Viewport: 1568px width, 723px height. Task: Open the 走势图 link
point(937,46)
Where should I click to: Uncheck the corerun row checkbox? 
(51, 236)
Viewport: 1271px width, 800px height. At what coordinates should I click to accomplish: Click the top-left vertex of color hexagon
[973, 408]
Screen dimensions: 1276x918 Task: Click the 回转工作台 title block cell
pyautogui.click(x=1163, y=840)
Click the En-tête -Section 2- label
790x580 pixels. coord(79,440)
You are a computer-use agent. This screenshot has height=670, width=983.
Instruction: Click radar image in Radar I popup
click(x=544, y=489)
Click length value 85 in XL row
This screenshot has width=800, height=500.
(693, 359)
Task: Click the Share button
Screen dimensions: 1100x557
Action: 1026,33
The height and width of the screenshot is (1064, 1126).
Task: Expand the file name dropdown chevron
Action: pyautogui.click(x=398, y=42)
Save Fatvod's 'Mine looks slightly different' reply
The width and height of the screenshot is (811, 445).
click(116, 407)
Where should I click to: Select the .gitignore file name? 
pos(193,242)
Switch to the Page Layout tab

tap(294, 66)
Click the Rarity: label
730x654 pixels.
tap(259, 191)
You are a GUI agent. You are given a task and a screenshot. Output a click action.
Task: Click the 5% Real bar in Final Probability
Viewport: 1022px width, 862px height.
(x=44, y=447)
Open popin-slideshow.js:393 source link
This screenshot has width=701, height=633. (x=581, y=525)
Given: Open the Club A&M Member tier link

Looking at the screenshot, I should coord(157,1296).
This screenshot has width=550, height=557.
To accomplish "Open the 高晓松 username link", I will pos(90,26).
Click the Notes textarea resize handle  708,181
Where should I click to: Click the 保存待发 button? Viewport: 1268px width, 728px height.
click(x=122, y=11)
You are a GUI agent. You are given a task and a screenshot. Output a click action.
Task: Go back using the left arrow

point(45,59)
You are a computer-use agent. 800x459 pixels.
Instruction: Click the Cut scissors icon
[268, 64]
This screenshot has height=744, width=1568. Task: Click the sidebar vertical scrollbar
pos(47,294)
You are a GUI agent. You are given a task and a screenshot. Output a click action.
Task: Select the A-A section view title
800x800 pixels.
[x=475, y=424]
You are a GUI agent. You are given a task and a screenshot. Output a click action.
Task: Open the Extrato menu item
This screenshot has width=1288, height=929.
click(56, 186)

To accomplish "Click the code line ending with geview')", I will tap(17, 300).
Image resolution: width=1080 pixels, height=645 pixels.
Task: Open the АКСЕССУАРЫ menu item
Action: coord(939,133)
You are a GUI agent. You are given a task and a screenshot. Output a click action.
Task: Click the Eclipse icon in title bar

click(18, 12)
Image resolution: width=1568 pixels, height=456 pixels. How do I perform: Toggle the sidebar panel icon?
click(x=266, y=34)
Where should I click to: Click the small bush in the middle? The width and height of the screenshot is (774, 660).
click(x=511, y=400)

⁂

Starting at the line that contains "You are a computer-use agent. 800x459 pixels.", retype each line through the end of the listing above and nothing else.

■ Answer section:
You are a computer-use agent. 800x459 pixels.
Instruction: Click the Cut scissors icon
[268, 64]
This screenshot has height=744, width=1568. Task: Click the sidebar vertical scrollbar
pos(47,294)
You are a GUI agent. You are given a task and a screenshot. Output a click action.
Task: Select the A-A section view title
800x800 pixels.
[x=475, y=424]
You are a GUI agent. You are given a task and a screenshot. Output a click action.
Task: Open the Extrato menu item
This screenshot has width=1288, height=929.
click(56, 186)

To accomplish "Click the code line ending with geview')", I will tap(17, 300).
Image resolution: width=1080 pixels, height=645 pixels.
Task: Open the АКСЕССУАРЫ menu item
Action: coord(939,133)
You are a GUI agent. You are given a task and a screenshot. Output a click action.
Task: Click the Eclipse icon in title bar

click(18, 12)
Image resolution: width=1568 pixels, height=456 pixels. How do I perform: Toggle the sidebar panel icon?
click(x=266, y=34)
Where should I click to: Click the small bush in the middle? The width and height of the screenshot is (774, 660).
click(x=511, y=400)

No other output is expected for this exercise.